Psychological theories are utilized to understand behavior of an individual which is extensively
employed to predict “information system” or “technology” adoption behavior. Further, extending
and applying the same framework to understand “online buying behavior” in business to
consumer (B2C) setting of E-Commerce. The relation between internet as an invention and its
broadening application in business activities can be labeled both as a driver and result of
consumer’s online behavior, which needs exploration. Interestingly, time-saving and
convenience are long been associated with adoption of online mode is contradictory to the
strengthening mall-culture and retail-chains, emergence in even developing countries like India.

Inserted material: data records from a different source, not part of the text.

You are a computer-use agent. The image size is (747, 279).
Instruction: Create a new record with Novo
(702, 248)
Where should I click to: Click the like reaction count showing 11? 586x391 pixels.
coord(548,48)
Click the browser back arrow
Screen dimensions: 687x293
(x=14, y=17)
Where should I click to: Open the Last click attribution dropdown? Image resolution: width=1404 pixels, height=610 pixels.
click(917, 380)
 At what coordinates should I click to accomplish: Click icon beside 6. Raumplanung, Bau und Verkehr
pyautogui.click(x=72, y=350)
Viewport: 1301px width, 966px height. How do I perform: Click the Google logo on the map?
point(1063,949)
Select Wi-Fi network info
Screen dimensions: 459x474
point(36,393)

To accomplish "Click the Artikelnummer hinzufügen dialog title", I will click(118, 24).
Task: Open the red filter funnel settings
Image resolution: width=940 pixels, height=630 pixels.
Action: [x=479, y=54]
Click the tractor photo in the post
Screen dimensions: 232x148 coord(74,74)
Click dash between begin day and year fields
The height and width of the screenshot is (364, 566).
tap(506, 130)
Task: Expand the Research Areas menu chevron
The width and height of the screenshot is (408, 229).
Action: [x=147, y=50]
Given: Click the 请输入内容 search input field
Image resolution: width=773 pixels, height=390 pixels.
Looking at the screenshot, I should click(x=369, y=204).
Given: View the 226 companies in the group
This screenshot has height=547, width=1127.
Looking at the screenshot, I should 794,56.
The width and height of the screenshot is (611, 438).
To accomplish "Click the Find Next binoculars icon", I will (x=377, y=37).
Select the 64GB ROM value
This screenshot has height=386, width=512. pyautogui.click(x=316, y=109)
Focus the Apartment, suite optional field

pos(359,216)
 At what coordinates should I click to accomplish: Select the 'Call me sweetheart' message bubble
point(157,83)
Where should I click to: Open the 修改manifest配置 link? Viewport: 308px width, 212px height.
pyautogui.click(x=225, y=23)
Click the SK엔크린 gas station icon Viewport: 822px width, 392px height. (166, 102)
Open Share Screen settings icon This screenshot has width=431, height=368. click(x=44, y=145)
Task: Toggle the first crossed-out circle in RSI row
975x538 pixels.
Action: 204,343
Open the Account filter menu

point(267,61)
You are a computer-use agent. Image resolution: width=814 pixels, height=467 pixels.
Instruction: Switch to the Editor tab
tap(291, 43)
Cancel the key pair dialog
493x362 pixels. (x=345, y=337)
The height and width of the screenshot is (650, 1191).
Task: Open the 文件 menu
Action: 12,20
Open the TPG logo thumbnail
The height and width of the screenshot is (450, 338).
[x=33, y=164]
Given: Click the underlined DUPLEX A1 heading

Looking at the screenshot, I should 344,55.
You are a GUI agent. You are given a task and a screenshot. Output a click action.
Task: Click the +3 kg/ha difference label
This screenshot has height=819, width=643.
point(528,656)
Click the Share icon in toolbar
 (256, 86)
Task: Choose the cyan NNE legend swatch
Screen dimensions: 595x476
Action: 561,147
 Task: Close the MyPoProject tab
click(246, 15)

The researcher of online buying behavior mainly focuses on the quantitative analysis of
constructing model based on survey, limiting only to intention and adoption stages. Interestingly,
majority of the study utilize students either university or college as representative of online
buyers (Cha, 2011; Wen Gong & Maddox, 2011; Suharno et al., 2014; Turan, 2012). Its
contrasting to the findings that married with children are more likely to buy. What makes an
information-seeker over internet to become buyer over internet has been explored in detail, yet
the supporting factors that encourage online consumer to remain active online needs to be
established. Questions like will online mode of buying is going to dominate (given the rapid rate
of smart phones as a driver-current) other modes of buying like traditional store, mall etc.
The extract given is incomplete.